Registros de datos.
+===+

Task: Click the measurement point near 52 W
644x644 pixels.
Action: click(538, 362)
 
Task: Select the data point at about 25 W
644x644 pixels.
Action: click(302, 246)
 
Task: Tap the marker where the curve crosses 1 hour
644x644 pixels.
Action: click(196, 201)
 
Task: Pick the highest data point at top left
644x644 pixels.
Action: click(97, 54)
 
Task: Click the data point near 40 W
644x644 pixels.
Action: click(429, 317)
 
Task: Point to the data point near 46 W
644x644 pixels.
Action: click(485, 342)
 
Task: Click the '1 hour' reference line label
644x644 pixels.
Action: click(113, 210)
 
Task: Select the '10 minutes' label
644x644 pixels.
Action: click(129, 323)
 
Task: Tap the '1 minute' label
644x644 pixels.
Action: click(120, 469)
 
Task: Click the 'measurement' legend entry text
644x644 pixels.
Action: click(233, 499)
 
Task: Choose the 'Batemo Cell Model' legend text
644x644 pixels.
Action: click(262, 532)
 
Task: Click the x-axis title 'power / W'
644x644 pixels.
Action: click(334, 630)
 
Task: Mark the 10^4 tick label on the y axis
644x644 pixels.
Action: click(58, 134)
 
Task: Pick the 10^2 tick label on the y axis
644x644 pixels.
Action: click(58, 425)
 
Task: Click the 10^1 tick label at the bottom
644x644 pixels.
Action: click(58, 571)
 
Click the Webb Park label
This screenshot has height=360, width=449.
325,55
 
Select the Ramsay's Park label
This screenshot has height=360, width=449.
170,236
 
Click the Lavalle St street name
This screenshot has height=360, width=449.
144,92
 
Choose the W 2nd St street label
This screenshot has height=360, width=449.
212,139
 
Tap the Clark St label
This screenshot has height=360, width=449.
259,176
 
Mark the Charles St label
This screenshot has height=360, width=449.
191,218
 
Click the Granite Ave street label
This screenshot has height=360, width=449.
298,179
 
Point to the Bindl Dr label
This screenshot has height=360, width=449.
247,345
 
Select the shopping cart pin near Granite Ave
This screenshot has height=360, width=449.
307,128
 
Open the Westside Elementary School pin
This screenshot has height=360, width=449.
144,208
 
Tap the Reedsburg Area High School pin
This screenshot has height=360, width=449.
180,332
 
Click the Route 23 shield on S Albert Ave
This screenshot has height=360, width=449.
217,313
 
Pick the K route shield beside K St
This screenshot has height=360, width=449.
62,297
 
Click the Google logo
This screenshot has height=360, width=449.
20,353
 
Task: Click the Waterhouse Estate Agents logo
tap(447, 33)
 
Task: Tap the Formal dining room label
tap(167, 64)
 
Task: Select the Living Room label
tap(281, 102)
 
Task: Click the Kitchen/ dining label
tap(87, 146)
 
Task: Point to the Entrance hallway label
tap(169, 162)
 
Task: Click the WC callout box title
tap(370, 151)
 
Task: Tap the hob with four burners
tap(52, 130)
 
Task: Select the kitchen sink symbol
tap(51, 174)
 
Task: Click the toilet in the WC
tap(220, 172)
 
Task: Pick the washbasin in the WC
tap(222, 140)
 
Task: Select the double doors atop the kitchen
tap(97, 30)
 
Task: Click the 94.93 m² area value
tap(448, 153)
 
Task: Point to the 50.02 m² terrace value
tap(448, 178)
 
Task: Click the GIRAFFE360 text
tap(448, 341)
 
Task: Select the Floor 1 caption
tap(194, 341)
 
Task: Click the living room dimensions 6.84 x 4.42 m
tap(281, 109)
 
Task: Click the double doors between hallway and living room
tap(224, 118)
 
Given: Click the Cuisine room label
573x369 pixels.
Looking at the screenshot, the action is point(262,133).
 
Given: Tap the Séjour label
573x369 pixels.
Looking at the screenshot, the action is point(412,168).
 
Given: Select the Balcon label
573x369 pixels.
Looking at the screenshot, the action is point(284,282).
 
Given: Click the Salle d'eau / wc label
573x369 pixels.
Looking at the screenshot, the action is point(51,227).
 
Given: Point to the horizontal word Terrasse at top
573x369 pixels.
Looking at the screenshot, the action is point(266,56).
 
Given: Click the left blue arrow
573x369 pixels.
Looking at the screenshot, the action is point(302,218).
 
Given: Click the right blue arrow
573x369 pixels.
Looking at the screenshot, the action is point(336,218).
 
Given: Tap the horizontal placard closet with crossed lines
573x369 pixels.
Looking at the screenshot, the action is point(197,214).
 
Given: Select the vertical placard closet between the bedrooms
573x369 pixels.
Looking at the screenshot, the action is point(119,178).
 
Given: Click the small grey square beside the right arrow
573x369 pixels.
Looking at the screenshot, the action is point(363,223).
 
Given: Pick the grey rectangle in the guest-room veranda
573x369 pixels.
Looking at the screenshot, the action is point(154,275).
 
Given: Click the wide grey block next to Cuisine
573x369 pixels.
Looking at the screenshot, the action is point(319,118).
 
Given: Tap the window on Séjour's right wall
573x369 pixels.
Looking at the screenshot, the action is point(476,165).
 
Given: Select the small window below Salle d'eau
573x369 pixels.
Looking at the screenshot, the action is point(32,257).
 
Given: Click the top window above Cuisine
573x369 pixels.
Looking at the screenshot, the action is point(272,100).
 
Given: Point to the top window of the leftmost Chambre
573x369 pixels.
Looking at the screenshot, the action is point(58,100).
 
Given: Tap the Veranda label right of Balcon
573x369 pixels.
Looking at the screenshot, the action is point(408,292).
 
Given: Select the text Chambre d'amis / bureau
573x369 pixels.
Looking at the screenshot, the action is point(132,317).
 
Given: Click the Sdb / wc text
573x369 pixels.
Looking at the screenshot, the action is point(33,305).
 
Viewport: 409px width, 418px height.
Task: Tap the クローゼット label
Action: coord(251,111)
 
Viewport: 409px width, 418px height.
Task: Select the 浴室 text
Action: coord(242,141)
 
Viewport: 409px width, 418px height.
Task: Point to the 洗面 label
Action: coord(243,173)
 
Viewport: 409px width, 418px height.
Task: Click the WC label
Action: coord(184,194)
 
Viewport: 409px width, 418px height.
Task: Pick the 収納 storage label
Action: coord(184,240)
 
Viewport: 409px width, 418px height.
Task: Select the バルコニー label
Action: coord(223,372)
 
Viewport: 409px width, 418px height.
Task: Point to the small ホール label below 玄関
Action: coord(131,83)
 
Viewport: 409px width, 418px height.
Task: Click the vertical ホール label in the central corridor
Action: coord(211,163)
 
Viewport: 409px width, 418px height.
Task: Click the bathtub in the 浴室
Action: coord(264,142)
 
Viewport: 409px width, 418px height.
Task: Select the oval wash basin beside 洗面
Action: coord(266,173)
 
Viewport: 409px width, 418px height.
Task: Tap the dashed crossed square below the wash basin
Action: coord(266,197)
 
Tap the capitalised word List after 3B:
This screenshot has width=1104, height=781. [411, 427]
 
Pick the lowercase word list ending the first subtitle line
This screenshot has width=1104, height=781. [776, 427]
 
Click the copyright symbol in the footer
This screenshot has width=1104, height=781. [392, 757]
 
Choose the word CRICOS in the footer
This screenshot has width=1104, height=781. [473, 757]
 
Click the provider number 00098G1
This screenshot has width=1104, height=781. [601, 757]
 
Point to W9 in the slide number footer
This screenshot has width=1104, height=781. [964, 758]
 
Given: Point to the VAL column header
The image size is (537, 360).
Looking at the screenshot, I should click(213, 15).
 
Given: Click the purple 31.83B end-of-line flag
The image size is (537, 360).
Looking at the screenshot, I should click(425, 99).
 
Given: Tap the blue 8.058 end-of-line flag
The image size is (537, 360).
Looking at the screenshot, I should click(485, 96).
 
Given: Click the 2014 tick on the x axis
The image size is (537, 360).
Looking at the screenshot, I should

+===+

Instrucciones. Reescribe únicamente el tramo que empieza con la línea que contiene "Point to the Bindl Dr label" y termina con la que contiene "tap(220, 172)", sustituyendo "label" por "caption" y sin cambiar nada más.

Solución.
Point to the Bindl Dr caption
This screenshot has height=360, width=449.
247,345
 
Select the shopping cart pin near Granite Ave
This screenshot has height=360, width=449.
307,128
 
Open the Westside Elementary School pin
This screenshot has height=360, width=449.
144,208
 
Tap the Reedsburg Area High School pin
This screenshot has height=360, width=449.
180,332
 
Click the Route 23 shield on S Albert Ave
This screenshot has height=360, width=449.
217,313
 
Pick the K route shield beside K St
This screenshot has height=360, width=449.
62,297
 
Click the Google logo
This screenshot has height=360, width=449.
20,353
 
Task: Click the Waterhouse Estate Agents logo
tap(447, 33)
 
Task: Tap the Formal dining room caption
tap(167, 64)
 
Task: Select the Living Room caption
tap(281, 102)
 
Task: Click the Kitchen/ dining caption
tap(87, 146)
 
Task: Point to the Entrance hallway caption
tap(169, 162)
 
Task: Click the WC callout box title
tap(370, 151)
 
Task: Tap the hob with four burners
tap(52, 130)
 
Task: Select the kitchen sink symbol
tap(51, 174)
 
Task: Click the toilet in the WC
tap(220, 172)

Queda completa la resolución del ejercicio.